Plaintiff is a distributor of Amana products, more particularly freezers, refrigerators, combinations and compactors, dehumidifiers and component and repair parts thereof, and generally for all products coming within the “white goods” category which are from time to time made available by Amana. In accordance with a distributor franchise agreement with Amana Refrigeration, Inc. of Amana, Iowa, dated April 1, 1971, the “distributor’s territory for purposes of concentration of sales effort and appropriate stocking of products shall be: Hew Jersey — Bergen, Essex, Hudson, Hunterdon, Middlesex, Monmouth, Morris, Passaic, Somerset, Sussex, Union; Hew York — Orange, Rockland, Sullivan; Pennsylvania — Pike”.

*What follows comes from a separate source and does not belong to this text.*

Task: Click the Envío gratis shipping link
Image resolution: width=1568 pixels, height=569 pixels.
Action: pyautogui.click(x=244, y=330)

It has been stipulated as follows: that Amana products are trade-marked items in open and free competition in this general area; that these Amana products have been sold by defendant; that prior to the subject sales in this litigation *55defendant received notice from plaintiff of fair trade prices established by plaintiff, which prices plaintiff intended to have maintained in the subject area; that the sales made by defendant of these goods were below the fair trade prices as per the aforementioned notification; that plaintiff has a franchise agreement with Amana which existed during the time period involved in this suit and was in existence when notice was served upon defendant; that defendant purchases its Amana products from Key Appliances, New York City, N. Y., a buying cooperative, and that those producís are then shipped to defendant in New Jersey.

I find that plaintiff is a franchised distributor who sells only to retail dealers and not to end users of the products. The southern counties of the State are served by another franchised distributor located in Philadelphia, Pa.

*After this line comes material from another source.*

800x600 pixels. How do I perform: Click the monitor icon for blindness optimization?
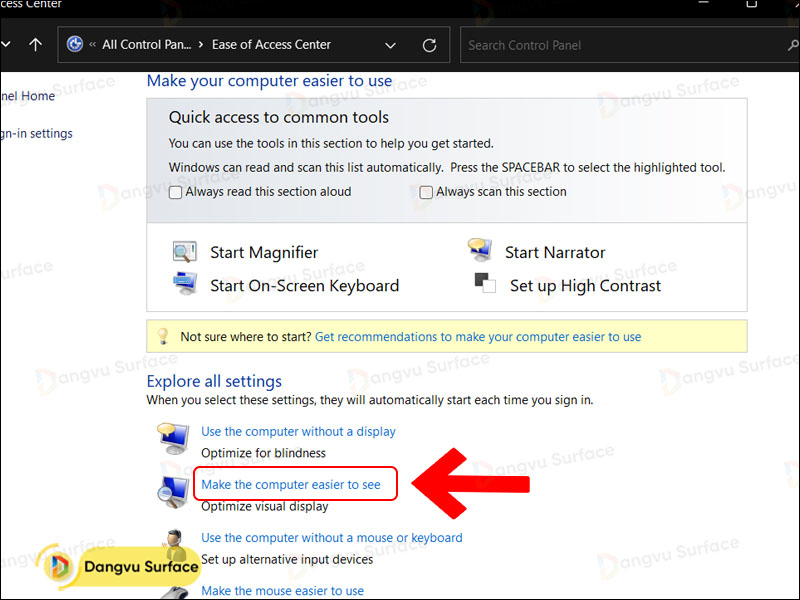(x=172, y=440)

It was shown that as a general rule plaintiff sells only in his trade area; however, at times plaintiff does sell outside of that area and also in the area wherein the Philadelphia distributor maintains its franchise. Plaintiff does not attempt to enforce its fair trade agreement in any county except in those covered by its agreement. No proofs were offered as to whether or not the franchise distributor of southern New Jersey has any fair trade agreement in this State. I find that there is no written authorization between Amana and plaintiff as to any fair trade agreement; however, proofs at trial revealed that officers and executives of Amana were made aware of plaintiff’s fair trade policy and enforcement of same in the State of New Jersey and that this policy was continued after such information was made available to them. There were no facts presented which indicated that plaintiff’s fair trade program was being enforced against wholesalers, but rather the facts revealed that only retail sales were affected by plaintiff’s program.

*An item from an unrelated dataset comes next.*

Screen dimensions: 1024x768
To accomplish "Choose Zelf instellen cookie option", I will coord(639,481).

Defendant, who has been in the appliance business since the early 1960’s, has what it considers three different approaches to merchandising their products. It has what has been described as a wholesale business, that is, sales to trade *56people who usually have a state sales tax number and to whom no state sales tax is charged. It has a limited retail business, and it has what it calls commercial accounts. These commercial accounts established in 1971 are described as sales to entities.

The manner in which these sales to various entities occurred was that defendant solicited business organizations and requested them to distribute identification cards called Arnco Buyers’ Cards to their employees. These cards were then used by the employee to identify himself at defendant’s place of business, and upon presentation of the Buyers’ Card the wholesale price was given to that customer. If the card was not presented, then the regular retail price was used. These cards were presented with the employee’s signature upon them, but no employment verification was required prior to making the purchase at the wholesale price. Sales made with the Buyers’ Card, that is, the commercial account sales to employees, also included a sales tax charge to the buyer. These sales are not charged to the business entity but rather to the employee-shopper, and it is these sales which defendant has characterized as sales to a business entity.

I am satisfied that defendant’s commercial accounts and method of sale to employees of business entities by the use of an Arnco Buyers’ Card constituted a retail sale. These were sales not to a business organization but rather to an end consumer. It was the consumer who was billed and charged a sales tax and not his employer. Clearly, the consumer could well be someone who was not an employee but merely one who displayed an Arnco card. This was brought clearly to the attention of the court through the testimony of a shopper who purchased from defendant by use of an employee card when that shopper in fact was not the employee represented by the document. I therefore find that the commercial account sales constitute retail sales.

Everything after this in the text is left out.